Diversity at St Olaf. . .

As I was perusing the Manitou Messenger archives, I stumbled upon a very provocative and passionate article written by first-year student Catherine Mckenzie in the year 1989.  In her article, entitled “Music department needs diversity,” Mckenzie decries the lack of representation among music students and professors at St. Olaf, as well as the conspicuous absence of a jazz music degree program.  She feels that, as a music student of color, she has no role models to look up to and no way to learn about her cultural heritage.  
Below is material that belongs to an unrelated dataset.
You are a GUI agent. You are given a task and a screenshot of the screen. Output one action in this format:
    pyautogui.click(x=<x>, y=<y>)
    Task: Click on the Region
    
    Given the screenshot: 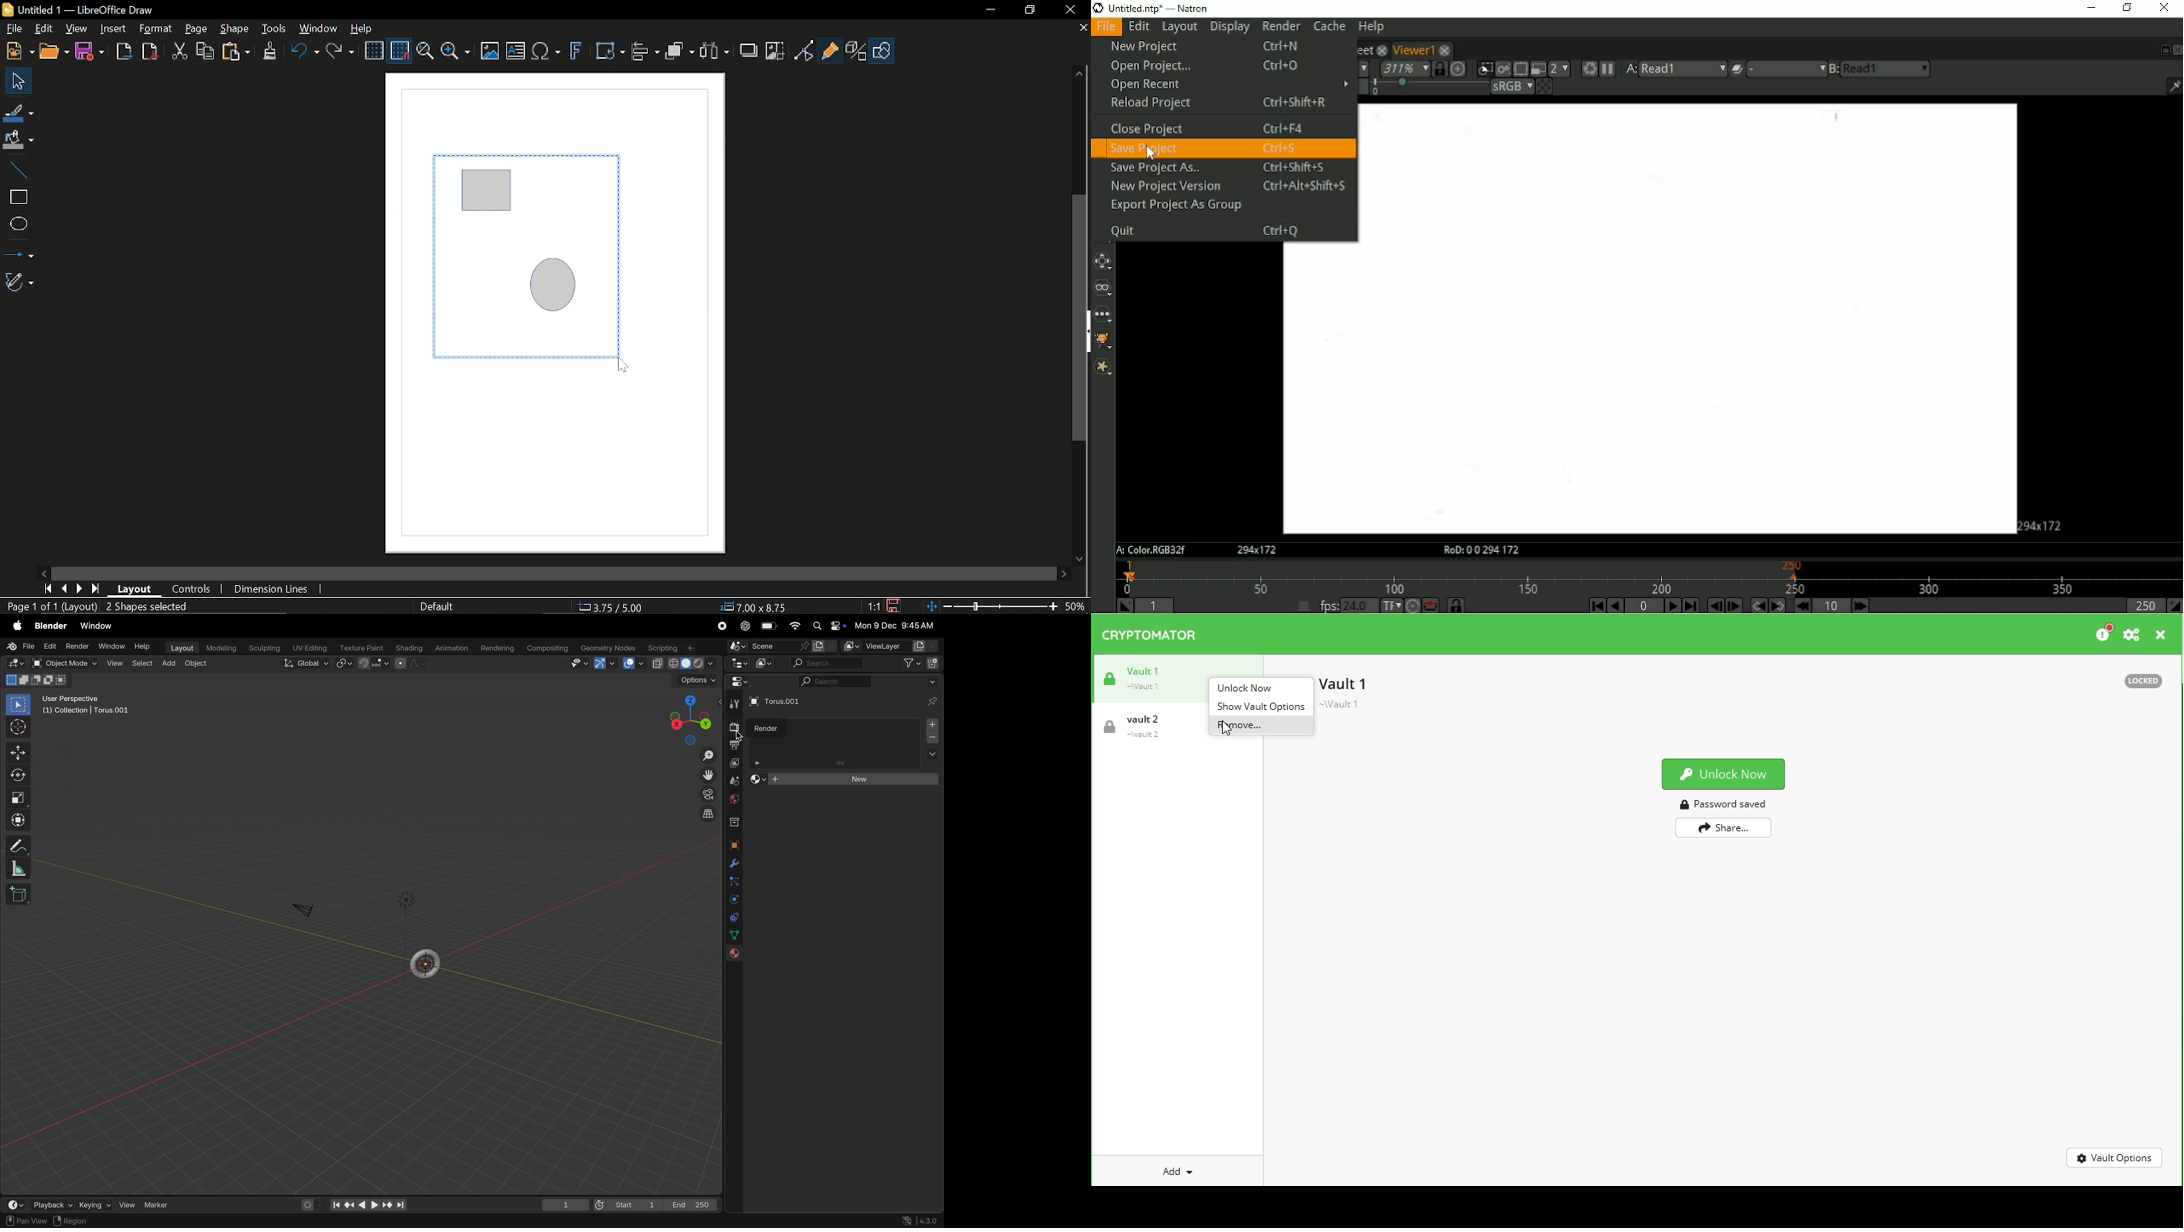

Pondering Mckenzie’s words, I can’t help but feel that nothing has changed since 1989.  There is still no jazz program.  There are still astonishingly few music professors of color.  There is still no one to teach students like Catherine Mckenzie about their musical and cultural heritage.  Mckenzie, writing in 1989, might just as well be describing the college I attend today.  Despite the many outraged cries for help from diverse members of the student body, St. Olaf remains a bastion of whiteness and privilege.

“It would benefit all to see how diverse the music field is becoming”

-Catherine Mckenzie

 

Despite the egregious lack of representation among students and faculty, the college does present a wide array of music by black artists in its collections of audio LPs and CDs.  In Mckenzie’s article, she lists several artists of color who have inspired her and paved the way for other artists, including Jessye Norman and Wynton Marsalis.  Both are represented in the collections at Halvorson.

 

 

In this way, it seems as though St. Olaf College, like white America as a whole, at once embraces black art and distances itself from that art’s creators.  There is black music in our record bins and there are black spirituals on our concert programs, but are there black students at our desks?  Black professors behind our lecterns?  Celebrating great artists like Norman and Marsalis is a good place to start, surely, but St. Olaf has a long way to go before it can truly call itself a diverse institution.

 

 

Sources

Marsalis, et al. “Wynton Marsalis Plays Handel, Purcell, Torelli, Fasch, Molter.”  New York, CBS Record Masterworks, 1984.

Mckenzie, Catherine. “Music department needs diversity.” Manitou Messenger, 28 Apr. 1989.

Weber, et al. “Euryanthe: [Romantic Opera in Three Acts. Libretto by Helmina Von Chezy].” Angel Records, 1975.